Je ne te te conseille pas non plus, lorsque tu auras testé le camp itinérant, de ne faire plus que des camps de ce type en rejetant le camp fixe et tout ce que tu faisais auparavant. Il est nécessaire pour nos adolescents de se poser, d’avoir leur « chez eux », et il n’y a pas de bonne ou mauvaise formule de camp. Il y a un camp pensé ou un camp… répété. Et quitter une routine pour tomber dans une autre…

Enfin, tu l’auras compris, le camp « habituel » n’est pas mauvais ; il demande à être revivifié. Tu sauras plus facilement le faire si tu as vraiment débridé ton imagination en frappant un grand coup.

• L’art pour l’art
On ne choisit pas telle ou telle sorte de camp « comme ça », au hasard. On ne fait pas du changement pour le changement, de l’original pour l’original, et organiser un camp itinérant n’est pas une fin en soi. Tes choix auront une raison et du sens. Sinon on risque de retomber dans « l’activité ».

Pour cela, avant de te demander quelle formule de camp tu vas choisir et ce que tu vas faire pendant le camp, demande-toi :

  • de quoi tes guides ont-elles besoin ?
  • quels sont les qualités et les défauts de ta compagnie ?
  • que veulent tes guides ?
  • quel était ton projet pédagogique de l’année ? tes axes de progression ? Tu les avais choisis en fonction des réponses aux trois premières questions.

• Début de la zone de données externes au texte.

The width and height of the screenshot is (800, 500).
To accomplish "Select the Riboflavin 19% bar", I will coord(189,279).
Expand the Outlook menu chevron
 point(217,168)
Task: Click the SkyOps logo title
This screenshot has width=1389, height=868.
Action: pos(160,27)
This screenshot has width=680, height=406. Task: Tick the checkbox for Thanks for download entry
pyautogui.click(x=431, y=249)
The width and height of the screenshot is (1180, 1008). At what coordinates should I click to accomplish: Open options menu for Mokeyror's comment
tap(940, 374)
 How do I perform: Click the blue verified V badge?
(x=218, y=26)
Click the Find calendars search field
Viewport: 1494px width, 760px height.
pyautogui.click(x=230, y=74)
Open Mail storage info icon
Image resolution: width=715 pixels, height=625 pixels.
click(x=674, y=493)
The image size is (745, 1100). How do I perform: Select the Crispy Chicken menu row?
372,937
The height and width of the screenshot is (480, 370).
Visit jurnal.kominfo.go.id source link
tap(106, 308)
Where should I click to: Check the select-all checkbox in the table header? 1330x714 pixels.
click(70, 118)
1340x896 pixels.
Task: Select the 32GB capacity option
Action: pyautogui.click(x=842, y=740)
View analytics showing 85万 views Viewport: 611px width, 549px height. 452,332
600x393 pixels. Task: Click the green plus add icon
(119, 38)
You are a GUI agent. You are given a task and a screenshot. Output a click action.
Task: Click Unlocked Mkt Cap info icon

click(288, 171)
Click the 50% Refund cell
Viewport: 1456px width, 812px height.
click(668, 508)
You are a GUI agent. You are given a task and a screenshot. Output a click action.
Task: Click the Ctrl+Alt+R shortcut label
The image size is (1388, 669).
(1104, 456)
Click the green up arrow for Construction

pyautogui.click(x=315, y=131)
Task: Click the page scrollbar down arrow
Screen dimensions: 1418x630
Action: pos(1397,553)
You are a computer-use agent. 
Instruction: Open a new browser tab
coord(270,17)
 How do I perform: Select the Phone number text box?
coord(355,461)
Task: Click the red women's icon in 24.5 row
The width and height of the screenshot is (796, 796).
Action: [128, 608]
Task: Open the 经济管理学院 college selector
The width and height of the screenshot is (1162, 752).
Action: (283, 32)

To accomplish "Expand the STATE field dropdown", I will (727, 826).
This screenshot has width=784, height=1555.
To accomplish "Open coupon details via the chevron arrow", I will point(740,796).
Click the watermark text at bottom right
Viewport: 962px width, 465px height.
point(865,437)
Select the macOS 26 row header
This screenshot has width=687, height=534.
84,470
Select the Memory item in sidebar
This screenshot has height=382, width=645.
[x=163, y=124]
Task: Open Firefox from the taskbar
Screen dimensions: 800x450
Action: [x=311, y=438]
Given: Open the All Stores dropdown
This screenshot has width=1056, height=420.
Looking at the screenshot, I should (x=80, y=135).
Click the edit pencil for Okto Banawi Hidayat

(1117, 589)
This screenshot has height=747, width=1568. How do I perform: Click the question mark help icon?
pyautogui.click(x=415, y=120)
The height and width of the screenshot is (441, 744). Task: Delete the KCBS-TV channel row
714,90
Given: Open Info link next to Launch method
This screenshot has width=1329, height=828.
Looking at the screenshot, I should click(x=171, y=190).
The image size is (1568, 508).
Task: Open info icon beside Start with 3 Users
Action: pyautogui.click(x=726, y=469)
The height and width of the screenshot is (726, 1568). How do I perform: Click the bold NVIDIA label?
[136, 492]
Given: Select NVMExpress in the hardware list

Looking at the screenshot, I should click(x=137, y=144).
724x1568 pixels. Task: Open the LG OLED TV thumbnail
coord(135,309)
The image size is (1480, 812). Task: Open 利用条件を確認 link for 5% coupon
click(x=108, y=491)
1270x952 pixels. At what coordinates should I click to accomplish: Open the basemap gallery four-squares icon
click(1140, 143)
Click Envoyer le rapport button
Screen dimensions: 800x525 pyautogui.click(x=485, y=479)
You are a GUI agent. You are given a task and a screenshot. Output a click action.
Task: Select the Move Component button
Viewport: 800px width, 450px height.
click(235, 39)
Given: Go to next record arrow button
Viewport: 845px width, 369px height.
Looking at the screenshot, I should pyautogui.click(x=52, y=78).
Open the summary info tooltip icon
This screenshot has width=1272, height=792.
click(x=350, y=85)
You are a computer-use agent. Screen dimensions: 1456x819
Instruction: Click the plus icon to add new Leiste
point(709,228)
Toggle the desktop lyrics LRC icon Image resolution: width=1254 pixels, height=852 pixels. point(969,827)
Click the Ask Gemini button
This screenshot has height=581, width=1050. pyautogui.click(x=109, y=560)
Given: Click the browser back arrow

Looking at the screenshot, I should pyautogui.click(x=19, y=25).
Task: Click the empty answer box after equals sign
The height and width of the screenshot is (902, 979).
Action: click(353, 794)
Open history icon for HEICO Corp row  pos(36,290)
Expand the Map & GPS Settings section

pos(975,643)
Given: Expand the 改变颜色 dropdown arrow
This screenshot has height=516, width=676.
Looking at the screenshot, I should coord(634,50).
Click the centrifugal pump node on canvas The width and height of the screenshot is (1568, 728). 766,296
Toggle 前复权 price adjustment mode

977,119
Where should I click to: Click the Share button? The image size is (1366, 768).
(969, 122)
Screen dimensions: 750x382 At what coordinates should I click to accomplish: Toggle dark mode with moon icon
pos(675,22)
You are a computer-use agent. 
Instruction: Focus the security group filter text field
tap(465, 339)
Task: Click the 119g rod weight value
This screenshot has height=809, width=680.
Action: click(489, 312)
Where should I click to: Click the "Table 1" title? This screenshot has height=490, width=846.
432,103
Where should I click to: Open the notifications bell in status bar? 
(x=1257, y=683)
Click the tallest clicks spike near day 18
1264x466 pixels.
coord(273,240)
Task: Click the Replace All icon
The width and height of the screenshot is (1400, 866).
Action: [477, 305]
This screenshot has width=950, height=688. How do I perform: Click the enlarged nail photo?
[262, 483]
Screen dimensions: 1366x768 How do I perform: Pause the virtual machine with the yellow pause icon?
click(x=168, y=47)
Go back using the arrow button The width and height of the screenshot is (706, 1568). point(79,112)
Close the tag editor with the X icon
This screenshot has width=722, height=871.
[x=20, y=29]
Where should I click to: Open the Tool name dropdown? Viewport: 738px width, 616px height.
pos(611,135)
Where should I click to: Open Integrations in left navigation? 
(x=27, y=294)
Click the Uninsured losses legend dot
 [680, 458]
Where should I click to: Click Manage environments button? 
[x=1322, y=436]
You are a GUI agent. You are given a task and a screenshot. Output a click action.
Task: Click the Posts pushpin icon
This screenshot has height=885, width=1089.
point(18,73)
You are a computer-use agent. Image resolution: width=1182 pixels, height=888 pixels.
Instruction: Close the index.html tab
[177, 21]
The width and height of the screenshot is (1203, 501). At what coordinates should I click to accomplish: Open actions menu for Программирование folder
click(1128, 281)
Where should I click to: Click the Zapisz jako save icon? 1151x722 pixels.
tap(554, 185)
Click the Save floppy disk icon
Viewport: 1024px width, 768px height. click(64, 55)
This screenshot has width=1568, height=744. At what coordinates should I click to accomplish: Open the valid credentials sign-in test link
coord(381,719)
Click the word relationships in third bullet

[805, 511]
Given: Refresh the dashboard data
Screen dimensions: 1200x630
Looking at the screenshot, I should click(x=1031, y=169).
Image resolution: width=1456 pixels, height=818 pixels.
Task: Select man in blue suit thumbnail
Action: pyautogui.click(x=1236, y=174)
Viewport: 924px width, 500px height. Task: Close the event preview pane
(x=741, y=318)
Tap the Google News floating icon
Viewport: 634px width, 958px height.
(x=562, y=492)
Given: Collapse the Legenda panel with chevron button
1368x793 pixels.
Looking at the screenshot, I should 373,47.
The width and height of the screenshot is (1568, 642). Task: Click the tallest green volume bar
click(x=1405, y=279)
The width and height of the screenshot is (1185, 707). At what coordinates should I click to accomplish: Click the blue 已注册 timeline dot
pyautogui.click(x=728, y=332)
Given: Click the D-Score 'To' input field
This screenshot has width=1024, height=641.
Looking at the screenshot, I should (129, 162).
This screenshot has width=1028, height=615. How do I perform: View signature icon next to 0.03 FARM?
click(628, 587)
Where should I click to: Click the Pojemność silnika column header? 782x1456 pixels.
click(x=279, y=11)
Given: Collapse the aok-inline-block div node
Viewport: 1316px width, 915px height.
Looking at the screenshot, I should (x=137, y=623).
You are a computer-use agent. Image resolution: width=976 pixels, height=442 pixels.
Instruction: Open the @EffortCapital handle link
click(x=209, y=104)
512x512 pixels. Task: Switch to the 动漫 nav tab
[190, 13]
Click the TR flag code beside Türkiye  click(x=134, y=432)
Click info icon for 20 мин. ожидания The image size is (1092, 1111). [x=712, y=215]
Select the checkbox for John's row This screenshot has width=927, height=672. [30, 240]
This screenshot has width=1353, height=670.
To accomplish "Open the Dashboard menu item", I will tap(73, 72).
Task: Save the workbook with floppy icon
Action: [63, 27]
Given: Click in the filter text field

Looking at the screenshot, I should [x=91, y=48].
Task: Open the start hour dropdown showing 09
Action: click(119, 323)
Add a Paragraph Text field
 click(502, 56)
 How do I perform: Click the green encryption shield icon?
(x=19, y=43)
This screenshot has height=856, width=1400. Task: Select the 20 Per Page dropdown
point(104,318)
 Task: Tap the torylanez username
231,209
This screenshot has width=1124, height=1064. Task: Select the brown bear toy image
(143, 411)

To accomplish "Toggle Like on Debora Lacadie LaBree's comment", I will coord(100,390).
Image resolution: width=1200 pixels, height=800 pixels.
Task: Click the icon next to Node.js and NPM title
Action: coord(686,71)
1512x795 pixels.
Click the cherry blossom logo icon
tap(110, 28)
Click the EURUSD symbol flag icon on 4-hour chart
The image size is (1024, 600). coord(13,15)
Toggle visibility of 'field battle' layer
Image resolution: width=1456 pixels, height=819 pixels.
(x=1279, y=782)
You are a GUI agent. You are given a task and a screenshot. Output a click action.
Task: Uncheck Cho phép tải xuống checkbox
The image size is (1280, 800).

Et n’oublie jamais d’analyser tes idées à travers le filtre du scoutisme :

  • est-ce que cette idée que je trouve géniale, c’est du scoutisme ? Pour faire simple, reprends les quinze éléments de base.
  • est-ce qu’elle permettra à mon unité d’observer la Loi et de se conduire scoutement ? et ensuite : concrètement, que vais-je mettre en place pour que durant ce camp mes guides progressent dans leur scoutisme ?

Décidée ? Alors en route!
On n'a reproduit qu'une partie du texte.